Friday, April 22, 2011
Horses in Disguise
In a quiet back corner of a smoke filled tavern, he sits and listens to the music, eyes closed and head leaning against the wall, one foot tapping and fingers keeping time. Some lyrics make him smile to himself.
He used to be a musician, a talented and well known bluesman, admired, imitated, followed. He made a name for himself and earned a good living on the road before settling down in a small Texas town to marry and raise a family. His music is still sung there although it's been years since he's stood on a stage - a traveling piano man makes a poor husband, his wife said - so he gave up the spotlight. Not an easy choice, people say when they talk about him, a waste of a God given gift in favor of becoming ordinary. Now he only plays for Sunday services and late at night when no one can hear. His hands are still quick and agile on the keyboard, chords and lyrics still circle around in his mind, but he made a promise to his family and he keeps it. Life is give and take, a little of this and some of that, and a hope that it all comes out right in the end. He finishes his beer and leaves by the back door.

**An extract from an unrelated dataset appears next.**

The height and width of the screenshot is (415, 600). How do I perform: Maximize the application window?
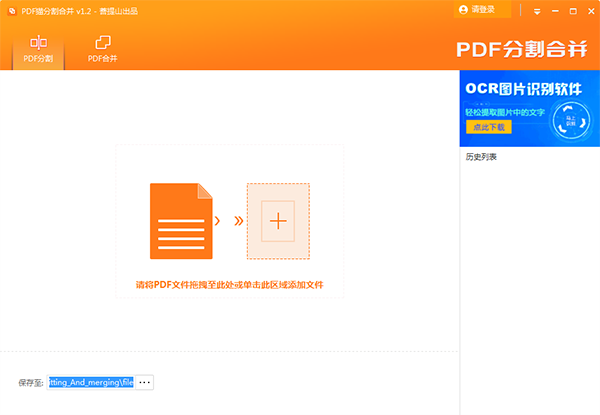pos(571,10)
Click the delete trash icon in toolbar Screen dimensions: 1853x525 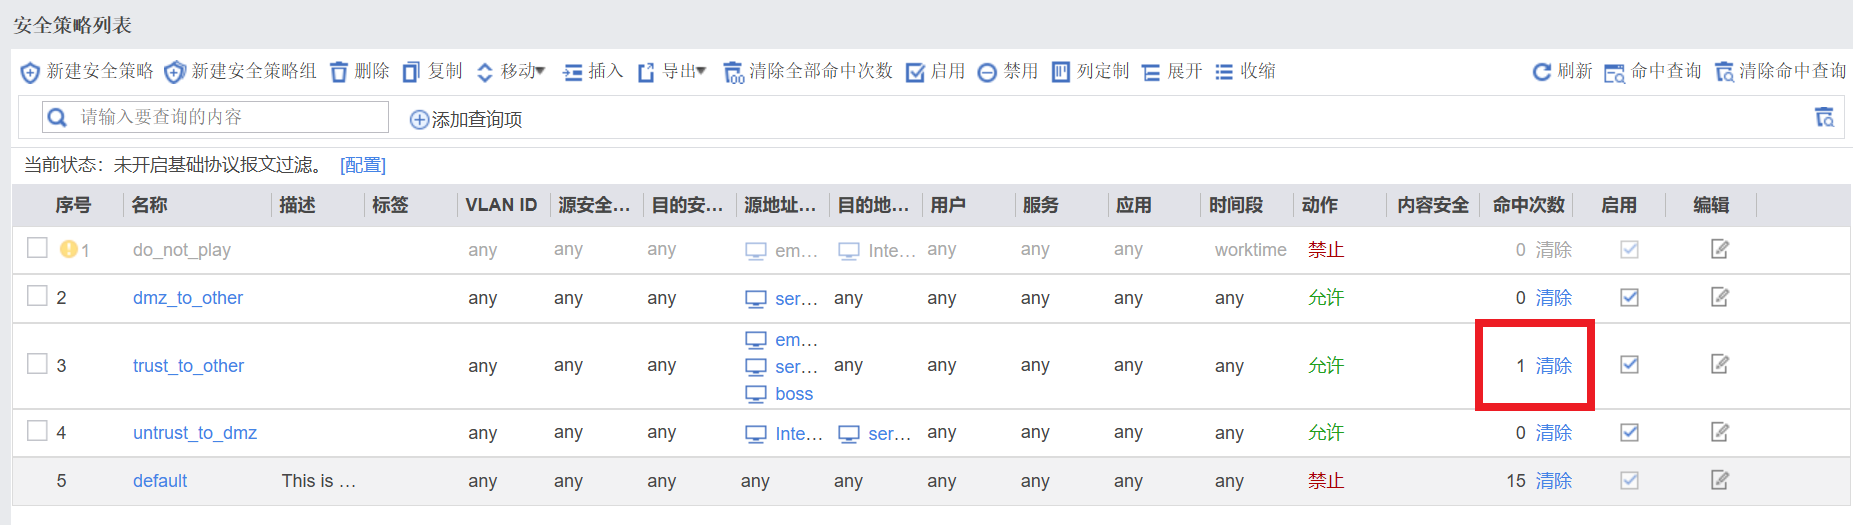click(x=339, y=72)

Life will have its own way and there are times when even the most generous and righteous decisions turn against us. No one could have imagined a fatal car wreck on a lonely stretch of Texas highway, a collision that took the lives of his wife and only daughter, leaving him the care and raising of four young and broken hearted boys. He had become a music teacher - theory and composition - and gave lessons on weekends, spent evenings tuning and repairing pianos and teaching his own children to play. His loss made him think about returning to the road and burying himself in the blues but his sons needed him more and in his heart he knew that he wasn't released from his promise - if anything, he was more tightly bound to honor it. He spent twenty years bringing up his boys as their mother would have wanted and never gave the first thought to remarrying or moving on. He wasn't the kind of a man to make a promise lightly, not the kind of man who takes advantage of fate to break free.
He lives still in a small Texas town, teaching and passing on what he knows and loves best but staying on the sidelines, listening but not taking the stage, watching the new bluesmen take their time in the limelight. If he has regrets, he keeps them to himself - he's lived long enough to know that wishing for what might have been is living in the past.
Mistakes are horses in disguise,
ain't no need to ride'em over,
'cause we couldn't ride'em different if we tried.